# [PROVIDED DATA]
================
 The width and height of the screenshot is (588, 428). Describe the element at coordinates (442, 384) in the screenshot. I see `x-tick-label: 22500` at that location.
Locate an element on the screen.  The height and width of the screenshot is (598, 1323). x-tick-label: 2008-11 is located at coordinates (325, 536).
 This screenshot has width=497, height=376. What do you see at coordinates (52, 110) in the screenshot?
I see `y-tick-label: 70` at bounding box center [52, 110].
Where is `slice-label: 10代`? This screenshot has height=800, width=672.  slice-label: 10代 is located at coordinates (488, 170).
================
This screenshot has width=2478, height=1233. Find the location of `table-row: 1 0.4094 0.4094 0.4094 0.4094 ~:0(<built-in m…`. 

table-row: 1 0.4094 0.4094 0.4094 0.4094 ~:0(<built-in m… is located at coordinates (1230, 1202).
================
Quote the data between the lines holding "This screenshot has width=2478, height=1233." and "table-row: 1 0.4094 0.4094 0.4094 0.4094 ~:0(<built-in m… is", inclusive.

# [EXERCISE ANSWER]
This screenshot has width=2478, height=1233. Find the location of `table-row: 1 0.4094 0.4094 0.4094 0.4094 ~:0(<built-in m…`. 

table-row: 1 0.4094 0.4094 0.4094 0.4094 ~:0(<built-in m… is located at coordinates (1230, 1202).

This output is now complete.